Mrs. Johnson read Mary’s eyes and sensed a deep sadness that only another woman could understand. “Well…you’re here now, dear,” she said, softening her tone, “and that’s what matters. Now, why don’t you go enjoy the festival until it’s time for the pie eating contest?”
Mary raised her eyes and looked out toward the fairgrounds. The snow-covered field was decorated with bright winter tents of all colors. Some of the tents were food tents; ladies selling pies, cakes, cornbread, and other baked goods. Other tents held livestock and horses. Some tents held winter games while some were set up to host events like the pie eating contest. Mary spotted a few campfires that had been lit; the campfires were sitting at comfortable intervals from one another, allowing all the brave hearts who were daring enough to accept the morning cold a chance to warm up without crowding each other. “I…guess I could,” she said, s
truggling to sound like her old self. “Have you seen William?”

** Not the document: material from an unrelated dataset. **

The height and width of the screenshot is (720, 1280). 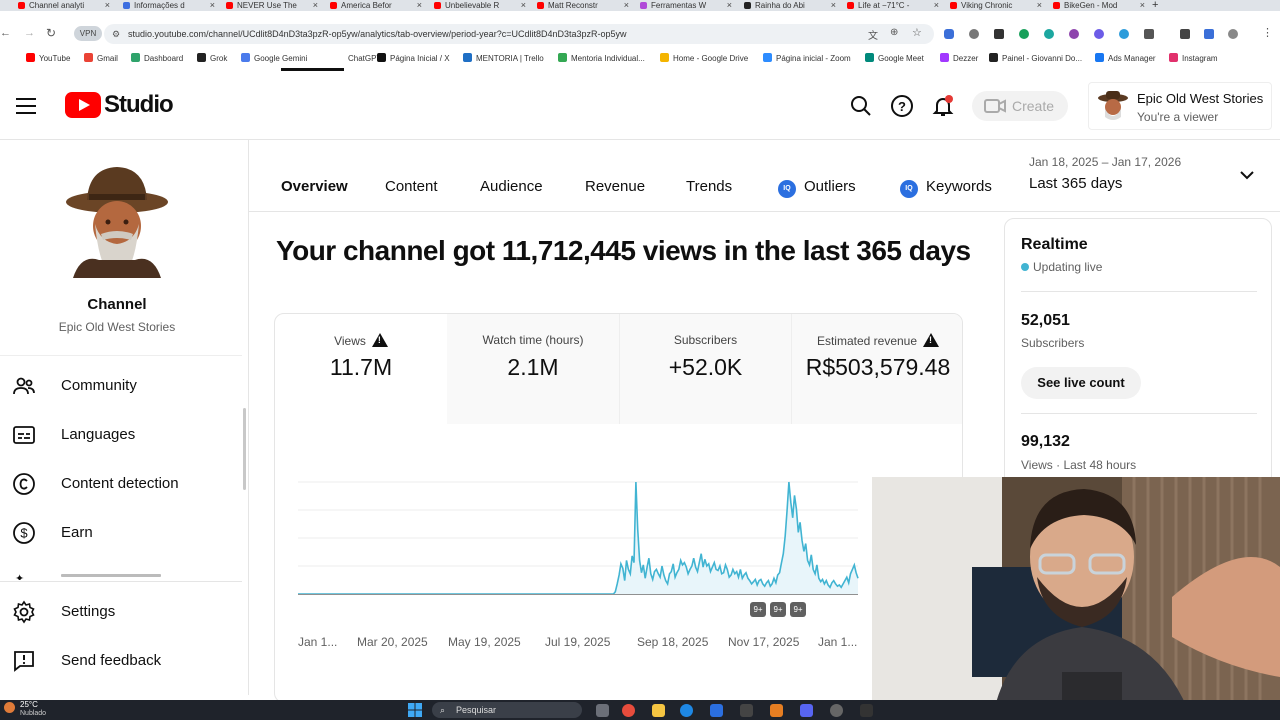 What do you see at coordinates (1081, 383) in the screenshot?
I see `see-live-count-button: See live count` at bounding box center [1081, 383].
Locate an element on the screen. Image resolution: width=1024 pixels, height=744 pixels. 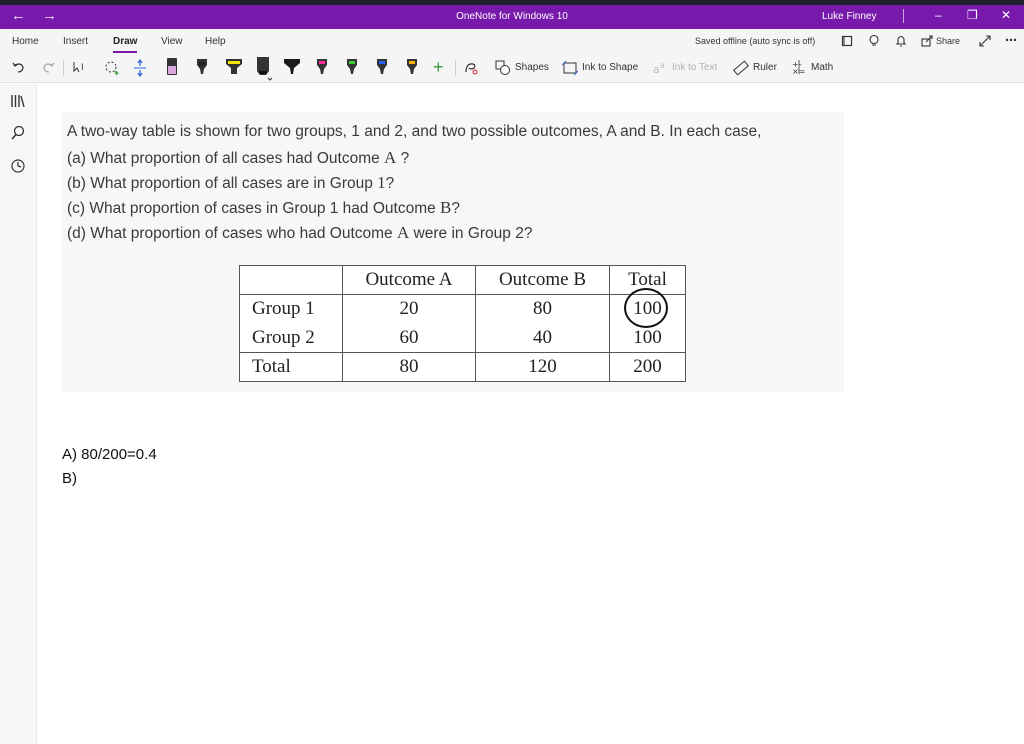
highlighter-yellow-icon is located at coordinates (234, 68).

“William?” Mrs. Johnson asked. “Ha, that bed bug won’t crawl out from his warm blanket until this afternoon. It’s like that every year. He arrives right when everyone is going home, ask a few questions, takes a photo or two, and then leaves.”

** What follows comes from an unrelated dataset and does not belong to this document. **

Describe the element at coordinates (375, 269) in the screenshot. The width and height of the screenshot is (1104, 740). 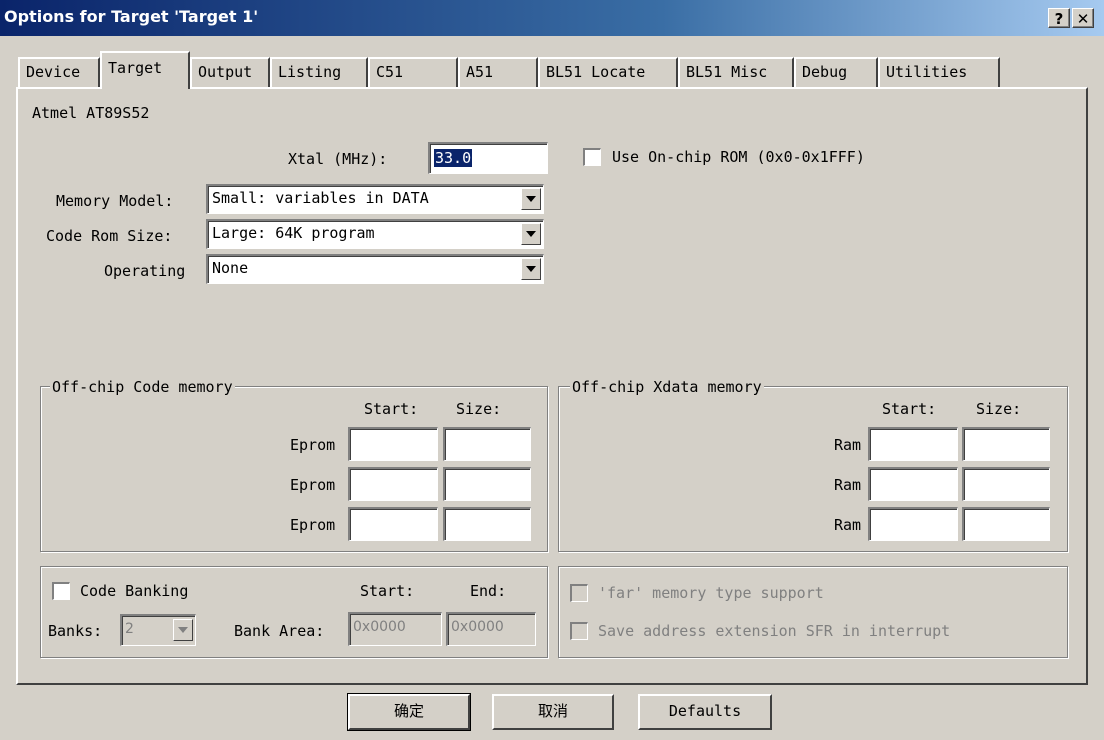
I see `operating-select: None` at that location.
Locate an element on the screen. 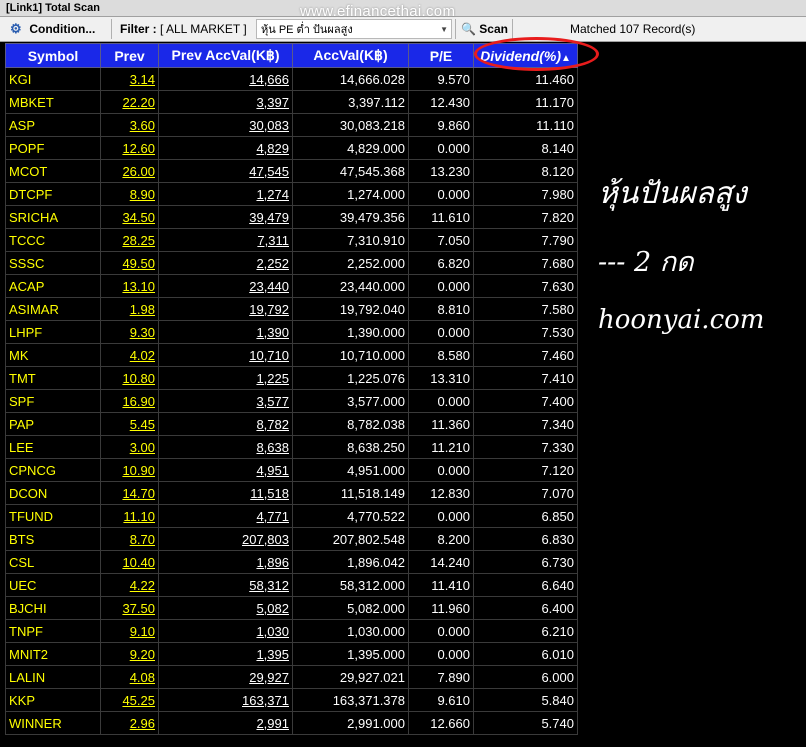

Mary winced. It was no secret that William disliked winter almost as much as Betty did. “I was hoping this year would be different and—” She stopped talking when her eyes spotted Loretta MacNight leave a blue and white tent with a tall stranger. Loretta was wearing a fancy white coat and a very expensive white winter hat that made her appear European instead of American. Mary knew that if Loretta was wearing her best that meant serious business. “Mrs. Johnson, who is that with Loretta MacNight?” Mary asked in a quick voice. She pointed at Loretta.
Mrs. Johnson turned and found Loretta with her eyes. “I don’t rightly know,” she answered Mary in a truthful voice. “It’s my business to stay away from Loretta MacNight. That woman is a sour pea that turns my stomach. I don’t go meddling in her business.”
“I understand,” Mary said and decided to not bother with Loretta herself. So what if Loretta was with a stranger? Mary had her husband and the weather to worry about. Her interest in Loretta MacNight was quickly fading. “Well, I think I’ll go to the pie eating tent and get a good seat. I’ll walk around and enjoy the sights later.”
Mrs. Johnson studied Mary’s eyes. “What’s bothering you?” she asked. “Every year at this time you’re bouncing around like an excited child, Mary. You love the pie eating contest more than anyone I know. Why? Who knows? A bunch of men eating pies is very silly to me.”